## [Task instructions]
Look below for the line holding "Click the eye" and the line holding "Given: Select the Text settings item". Transcribe exactly those lines and all lines between them, nothing more.

*** Opening of Material supplied ***

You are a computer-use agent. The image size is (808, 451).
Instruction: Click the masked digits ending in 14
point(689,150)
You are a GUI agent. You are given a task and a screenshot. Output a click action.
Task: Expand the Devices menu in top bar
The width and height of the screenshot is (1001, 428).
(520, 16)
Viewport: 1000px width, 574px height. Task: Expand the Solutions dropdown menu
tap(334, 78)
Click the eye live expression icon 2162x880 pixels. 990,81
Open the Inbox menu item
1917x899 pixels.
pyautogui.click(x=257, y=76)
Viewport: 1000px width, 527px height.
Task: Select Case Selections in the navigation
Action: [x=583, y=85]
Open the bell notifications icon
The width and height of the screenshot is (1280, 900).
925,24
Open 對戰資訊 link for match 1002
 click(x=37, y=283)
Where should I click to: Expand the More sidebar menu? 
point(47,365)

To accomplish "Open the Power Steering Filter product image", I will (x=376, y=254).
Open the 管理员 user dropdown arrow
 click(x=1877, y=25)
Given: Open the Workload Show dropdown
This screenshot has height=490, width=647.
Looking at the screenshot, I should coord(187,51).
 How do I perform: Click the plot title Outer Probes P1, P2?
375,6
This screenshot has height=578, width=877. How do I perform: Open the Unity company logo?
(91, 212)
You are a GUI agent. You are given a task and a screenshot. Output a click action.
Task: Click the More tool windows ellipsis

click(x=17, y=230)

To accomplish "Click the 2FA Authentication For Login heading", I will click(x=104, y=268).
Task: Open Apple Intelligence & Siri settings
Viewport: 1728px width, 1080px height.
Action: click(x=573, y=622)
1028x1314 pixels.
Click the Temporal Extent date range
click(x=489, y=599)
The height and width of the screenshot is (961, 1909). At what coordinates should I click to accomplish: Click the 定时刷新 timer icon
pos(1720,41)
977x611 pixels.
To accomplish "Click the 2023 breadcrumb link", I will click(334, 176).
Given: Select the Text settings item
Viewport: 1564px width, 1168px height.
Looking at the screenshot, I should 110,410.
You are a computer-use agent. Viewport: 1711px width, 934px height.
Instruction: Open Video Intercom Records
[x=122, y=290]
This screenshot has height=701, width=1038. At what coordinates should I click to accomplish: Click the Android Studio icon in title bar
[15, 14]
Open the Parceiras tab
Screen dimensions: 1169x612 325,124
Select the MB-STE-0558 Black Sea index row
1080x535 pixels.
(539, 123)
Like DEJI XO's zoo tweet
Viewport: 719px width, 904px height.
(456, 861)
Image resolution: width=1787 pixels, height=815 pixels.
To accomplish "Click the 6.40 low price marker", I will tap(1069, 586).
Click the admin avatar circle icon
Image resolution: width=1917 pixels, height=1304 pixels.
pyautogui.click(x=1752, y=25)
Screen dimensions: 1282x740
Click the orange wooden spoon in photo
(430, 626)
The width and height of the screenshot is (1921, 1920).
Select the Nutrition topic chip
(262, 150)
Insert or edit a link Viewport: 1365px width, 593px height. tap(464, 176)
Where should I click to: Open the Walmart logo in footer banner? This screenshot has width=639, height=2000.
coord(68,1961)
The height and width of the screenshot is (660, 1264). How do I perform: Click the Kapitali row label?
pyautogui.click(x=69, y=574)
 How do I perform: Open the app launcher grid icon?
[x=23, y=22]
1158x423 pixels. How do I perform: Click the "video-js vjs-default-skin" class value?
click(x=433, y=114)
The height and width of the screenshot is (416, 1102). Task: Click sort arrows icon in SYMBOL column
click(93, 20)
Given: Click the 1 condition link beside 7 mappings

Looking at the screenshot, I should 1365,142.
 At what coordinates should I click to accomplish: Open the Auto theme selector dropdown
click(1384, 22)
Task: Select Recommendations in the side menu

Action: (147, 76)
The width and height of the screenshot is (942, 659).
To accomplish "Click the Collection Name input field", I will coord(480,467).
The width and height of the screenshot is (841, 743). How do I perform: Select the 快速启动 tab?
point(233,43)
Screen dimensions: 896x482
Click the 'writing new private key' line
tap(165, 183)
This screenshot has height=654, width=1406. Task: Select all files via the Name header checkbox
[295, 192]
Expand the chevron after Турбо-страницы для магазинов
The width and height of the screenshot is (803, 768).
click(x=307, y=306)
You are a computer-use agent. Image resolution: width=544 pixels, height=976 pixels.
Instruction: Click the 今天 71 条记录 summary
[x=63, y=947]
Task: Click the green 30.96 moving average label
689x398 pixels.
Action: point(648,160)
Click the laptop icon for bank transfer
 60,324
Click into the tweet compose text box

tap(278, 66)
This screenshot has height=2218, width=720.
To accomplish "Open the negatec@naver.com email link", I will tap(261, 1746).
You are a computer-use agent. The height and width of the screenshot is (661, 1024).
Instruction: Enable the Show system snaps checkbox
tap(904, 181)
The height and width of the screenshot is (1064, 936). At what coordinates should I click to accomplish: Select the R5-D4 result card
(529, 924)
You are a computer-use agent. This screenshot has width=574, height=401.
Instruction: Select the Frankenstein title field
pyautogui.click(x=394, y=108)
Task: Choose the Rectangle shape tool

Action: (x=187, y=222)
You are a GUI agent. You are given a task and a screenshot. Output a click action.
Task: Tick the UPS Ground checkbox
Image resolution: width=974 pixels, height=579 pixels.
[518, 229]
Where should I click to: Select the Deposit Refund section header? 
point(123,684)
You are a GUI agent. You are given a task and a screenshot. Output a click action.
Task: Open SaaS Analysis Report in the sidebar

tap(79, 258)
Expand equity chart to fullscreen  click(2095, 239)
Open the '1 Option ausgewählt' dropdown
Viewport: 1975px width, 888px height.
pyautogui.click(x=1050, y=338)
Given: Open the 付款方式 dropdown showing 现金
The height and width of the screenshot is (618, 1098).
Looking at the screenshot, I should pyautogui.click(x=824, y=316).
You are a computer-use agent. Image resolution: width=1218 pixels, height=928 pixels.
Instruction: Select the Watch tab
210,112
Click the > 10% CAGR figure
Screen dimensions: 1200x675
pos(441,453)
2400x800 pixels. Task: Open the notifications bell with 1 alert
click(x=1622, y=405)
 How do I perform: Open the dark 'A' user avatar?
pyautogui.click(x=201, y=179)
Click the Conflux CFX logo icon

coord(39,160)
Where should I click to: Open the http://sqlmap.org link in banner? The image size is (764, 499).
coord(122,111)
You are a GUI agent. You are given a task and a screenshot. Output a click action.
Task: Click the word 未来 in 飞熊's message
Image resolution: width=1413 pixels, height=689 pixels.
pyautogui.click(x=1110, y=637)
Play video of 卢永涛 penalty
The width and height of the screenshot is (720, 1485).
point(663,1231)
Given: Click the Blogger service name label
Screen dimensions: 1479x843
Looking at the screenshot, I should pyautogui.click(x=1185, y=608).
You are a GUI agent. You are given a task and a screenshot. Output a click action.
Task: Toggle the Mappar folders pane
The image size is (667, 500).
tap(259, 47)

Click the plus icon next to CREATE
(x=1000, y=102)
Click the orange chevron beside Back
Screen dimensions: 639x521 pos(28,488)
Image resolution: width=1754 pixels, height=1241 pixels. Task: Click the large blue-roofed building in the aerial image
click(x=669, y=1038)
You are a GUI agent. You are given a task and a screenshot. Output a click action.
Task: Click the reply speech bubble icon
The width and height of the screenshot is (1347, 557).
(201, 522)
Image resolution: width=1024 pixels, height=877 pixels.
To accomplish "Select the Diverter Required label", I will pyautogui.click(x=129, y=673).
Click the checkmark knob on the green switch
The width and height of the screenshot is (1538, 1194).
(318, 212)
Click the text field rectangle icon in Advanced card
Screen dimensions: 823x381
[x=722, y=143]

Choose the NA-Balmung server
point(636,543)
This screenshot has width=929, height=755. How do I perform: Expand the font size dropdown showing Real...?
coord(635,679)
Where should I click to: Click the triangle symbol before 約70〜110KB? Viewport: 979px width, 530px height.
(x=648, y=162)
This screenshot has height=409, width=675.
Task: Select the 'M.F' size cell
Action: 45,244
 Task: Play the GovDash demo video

*** Close of Material supplied ***

## [Task response]
Click the eye live expression icon 2162x880 pixels. 990,81
Open the Inbox menu item
1917x899 pixels.
pyautogui.click(x=257, y=76)
Viewport: 1000px width, 527px height.
Task: Select Case Selections in the navigation
Action: [x=583, y=85]
Open the bell notifications icon
The width and height of the screenshot is (1280, 900).
925,24
Open 對戰資訊 link for match 1002
 click(x=37, y=283)
Where should I click to: Expand the More sidebar menu? 
point(47,365)

To accomplish "Open the Power Steering Filter product image", I will (x=376, y=254).
Open the 管理员 user dropdown arrow
 click(x=1877, y=25)
Given: Open the Workload Show dropdown
This screenshot has height=490, width=647.
Looking at the screenshot, I should coord(187,51).
 How do I perform: Click the plot title Outer Probes P1, P2?
375,6
This screenshot has height=578, width=877. How do I perform: Open the Unity company logo?
(91, 212)
You are a GUI agent. You are given a task and a screenshot. Output a click action.
Task: Click the More tool windows ellipsis

click(x=17, y=230)

To accomplish "Click the 2FA Authentication For Login heading", I will click(x=104, y=268).
Task: Open Apple Intelligence & Siri settings
Viewport: 1728px width, 1080px height.
Action: click(x=573, y=622)
1028x1314 pixels.
Click the Temporal Extent date range
click(x=489, y=599)
The height and width of the screenshot is (961, 1909). At what coordinates should I click to accomplish: Click the 定时刷新 timer icon
pos(1720,41)
977x611 pixels.
To accomplish "Click the 2023 breadcrumb link", I will click(334, 176).
Given: Select the Text settings item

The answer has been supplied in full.